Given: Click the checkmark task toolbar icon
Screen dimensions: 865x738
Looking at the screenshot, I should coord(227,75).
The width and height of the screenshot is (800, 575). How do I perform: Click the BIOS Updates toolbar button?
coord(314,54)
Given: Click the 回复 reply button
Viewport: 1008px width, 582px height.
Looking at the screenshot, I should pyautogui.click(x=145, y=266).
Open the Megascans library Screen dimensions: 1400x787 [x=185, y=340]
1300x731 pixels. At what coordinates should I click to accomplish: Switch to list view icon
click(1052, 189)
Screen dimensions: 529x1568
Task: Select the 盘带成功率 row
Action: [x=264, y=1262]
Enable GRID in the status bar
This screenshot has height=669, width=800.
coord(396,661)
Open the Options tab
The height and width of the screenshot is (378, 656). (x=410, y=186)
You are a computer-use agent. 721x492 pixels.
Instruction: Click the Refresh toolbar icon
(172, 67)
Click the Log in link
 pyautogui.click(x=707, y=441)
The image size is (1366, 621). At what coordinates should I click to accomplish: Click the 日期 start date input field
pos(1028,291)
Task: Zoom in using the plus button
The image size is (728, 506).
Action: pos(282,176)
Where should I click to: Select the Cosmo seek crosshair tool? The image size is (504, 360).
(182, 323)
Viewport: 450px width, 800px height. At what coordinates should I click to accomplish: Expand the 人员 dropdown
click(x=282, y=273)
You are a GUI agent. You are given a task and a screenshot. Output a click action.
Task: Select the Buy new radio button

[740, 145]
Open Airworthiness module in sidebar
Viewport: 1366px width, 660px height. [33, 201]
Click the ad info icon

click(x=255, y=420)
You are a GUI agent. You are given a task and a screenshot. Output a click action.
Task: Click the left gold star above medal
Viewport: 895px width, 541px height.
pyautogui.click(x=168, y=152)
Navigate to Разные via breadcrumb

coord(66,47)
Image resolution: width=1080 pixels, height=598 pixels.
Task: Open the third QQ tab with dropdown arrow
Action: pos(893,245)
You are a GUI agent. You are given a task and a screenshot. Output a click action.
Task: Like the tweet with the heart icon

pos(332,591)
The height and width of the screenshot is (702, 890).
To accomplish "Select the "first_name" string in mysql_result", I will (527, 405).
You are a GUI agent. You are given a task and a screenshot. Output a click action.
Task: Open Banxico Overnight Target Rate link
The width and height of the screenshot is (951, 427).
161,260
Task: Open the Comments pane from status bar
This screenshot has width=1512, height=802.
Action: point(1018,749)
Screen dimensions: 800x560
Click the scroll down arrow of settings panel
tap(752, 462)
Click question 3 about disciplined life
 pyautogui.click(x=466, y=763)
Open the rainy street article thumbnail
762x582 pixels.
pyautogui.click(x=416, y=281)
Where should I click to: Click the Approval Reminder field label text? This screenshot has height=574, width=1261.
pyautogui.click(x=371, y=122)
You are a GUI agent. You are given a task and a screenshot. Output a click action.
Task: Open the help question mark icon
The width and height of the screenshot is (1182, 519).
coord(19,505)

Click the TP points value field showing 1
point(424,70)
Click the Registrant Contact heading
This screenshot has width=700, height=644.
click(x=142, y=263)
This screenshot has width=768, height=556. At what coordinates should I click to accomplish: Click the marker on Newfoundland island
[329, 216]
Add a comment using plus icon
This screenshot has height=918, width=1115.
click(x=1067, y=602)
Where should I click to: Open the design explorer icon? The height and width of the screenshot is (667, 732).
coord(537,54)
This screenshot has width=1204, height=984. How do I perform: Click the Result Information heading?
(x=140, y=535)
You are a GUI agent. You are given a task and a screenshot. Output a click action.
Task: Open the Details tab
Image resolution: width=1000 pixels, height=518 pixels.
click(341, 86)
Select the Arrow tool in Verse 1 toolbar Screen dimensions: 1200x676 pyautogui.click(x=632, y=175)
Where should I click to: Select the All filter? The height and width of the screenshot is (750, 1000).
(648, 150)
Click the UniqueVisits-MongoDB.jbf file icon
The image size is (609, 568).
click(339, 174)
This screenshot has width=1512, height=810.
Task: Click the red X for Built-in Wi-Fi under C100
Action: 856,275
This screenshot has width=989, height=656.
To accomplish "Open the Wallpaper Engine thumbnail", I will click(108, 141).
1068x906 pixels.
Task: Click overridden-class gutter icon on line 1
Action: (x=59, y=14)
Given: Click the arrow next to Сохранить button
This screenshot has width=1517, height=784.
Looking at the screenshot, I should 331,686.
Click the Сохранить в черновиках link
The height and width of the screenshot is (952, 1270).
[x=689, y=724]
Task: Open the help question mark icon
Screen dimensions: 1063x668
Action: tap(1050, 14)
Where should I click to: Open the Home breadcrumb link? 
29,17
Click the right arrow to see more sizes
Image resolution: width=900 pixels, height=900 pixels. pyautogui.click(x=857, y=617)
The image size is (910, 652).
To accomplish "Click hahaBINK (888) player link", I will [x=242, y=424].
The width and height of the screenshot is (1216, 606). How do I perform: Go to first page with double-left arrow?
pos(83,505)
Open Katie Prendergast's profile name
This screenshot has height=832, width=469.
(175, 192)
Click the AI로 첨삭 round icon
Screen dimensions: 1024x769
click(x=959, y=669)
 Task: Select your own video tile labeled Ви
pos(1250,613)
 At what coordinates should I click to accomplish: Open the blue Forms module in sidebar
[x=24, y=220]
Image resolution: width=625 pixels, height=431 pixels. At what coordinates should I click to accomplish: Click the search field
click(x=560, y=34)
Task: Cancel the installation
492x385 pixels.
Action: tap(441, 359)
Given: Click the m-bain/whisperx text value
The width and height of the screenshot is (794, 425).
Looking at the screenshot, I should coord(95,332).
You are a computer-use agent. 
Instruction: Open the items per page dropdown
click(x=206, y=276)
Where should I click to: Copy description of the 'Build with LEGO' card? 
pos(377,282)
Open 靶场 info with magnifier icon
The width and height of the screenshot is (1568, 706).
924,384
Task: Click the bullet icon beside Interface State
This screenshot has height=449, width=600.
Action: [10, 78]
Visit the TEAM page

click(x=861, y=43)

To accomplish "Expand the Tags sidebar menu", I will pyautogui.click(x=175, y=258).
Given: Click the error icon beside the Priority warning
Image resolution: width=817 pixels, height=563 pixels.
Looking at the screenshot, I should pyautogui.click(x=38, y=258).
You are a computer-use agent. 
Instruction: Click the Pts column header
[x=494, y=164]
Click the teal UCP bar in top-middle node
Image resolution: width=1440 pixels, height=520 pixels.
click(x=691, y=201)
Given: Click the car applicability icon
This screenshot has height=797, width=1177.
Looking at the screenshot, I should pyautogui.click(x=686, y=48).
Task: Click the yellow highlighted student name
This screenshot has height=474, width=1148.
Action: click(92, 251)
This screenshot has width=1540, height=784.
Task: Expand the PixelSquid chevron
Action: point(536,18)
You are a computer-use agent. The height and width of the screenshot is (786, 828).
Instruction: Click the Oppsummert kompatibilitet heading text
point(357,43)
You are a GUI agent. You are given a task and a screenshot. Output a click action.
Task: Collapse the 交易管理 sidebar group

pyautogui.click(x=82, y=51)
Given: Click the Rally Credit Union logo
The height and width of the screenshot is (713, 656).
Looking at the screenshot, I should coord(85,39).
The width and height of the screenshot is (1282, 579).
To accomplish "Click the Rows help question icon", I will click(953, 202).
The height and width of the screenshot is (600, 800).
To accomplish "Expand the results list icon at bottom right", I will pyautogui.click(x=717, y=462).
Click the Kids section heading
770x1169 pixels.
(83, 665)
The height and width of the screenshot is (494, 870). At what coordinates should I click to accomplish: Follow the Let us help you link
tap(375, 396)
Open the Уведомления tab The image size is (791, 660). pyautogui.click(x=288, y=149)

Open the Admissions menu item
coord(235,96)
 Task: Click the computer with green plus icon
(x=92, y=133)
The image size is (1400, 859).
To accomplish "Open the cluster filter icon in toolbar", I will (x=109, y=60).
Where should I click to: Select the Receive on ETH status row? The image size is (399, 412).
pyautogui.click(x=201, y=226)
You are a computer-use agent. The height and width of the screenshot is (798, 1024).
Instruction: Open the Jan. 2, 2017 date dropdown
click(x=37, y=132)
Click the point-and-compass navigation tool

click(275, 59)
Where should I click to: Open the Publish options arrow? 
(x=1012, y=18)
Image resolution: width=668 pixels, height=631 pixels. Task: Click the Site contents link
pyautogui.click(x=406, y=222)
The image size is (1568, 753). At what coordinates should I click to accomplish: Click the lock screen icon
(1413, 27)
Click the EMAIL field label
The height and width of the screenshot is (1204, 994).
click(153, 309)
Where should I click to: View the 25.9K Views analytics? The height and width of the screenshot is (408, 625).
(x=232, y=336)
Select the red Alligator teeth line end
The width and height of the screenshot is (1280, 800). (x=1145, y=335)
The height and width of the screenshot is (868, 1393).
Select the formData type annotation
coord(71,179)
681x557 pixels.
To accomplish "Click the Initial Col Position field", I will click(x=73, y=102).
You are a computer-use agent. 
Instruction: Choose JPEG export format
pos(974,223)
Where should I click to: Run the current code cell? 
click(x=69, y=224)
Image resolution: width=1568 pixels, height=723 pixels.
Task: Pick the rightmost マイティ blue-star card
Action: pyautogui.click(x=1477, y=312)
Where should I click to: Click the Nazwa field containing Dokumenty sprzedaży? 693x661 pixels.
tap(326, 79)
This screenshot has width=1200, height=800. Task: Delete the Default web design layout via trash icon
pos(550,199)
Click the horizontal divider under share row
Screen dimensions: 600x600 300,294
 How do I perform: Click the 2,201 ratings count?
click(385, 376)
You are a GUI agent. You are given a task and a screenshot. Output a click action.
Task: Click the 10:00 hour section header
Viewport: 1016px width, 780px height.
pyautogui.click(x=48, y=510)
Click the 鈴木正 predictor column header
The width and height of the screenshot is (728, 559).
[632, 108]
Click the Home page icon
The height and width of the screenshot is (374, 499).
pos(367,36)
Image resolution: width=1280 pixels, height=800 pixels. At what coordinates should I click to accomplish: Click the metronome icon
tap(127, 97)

○ ○ ○

What you need to do: The required output is each line from the one with "This screenshot has width=1200, height=800." through the end of the material above, repeated exactly with both ends included.

Written reply:
This screenshot has width=1200, height=800. Task: Delete the Default web design layout via trash icon
pos(550,199)
Click the horizontal divider under share row
Screen dimensions: 600x600 300,294
 How do I perform: Click the 2,201 ratings count?
click(385, 376)
You are a GUI agent. You are given a task and a screenshot. Output a click action.
Task: Click the 10:00 hour section header
Viewport: 1016px width, 780px height.
pyautogui.click(x=48, y=510)
Click the 鈴木正 predictor column header
The width and height of the screenshot is (728, 559).
[632, 108]
Click the Home page icon
The height and width of the screenshot is (374, 499).
pos(367,36)
Image resolution: width=1280 pixels, height=800 pixels. At what coordinates should I click to accomplish: Click the metronome icon
tap(127, 97)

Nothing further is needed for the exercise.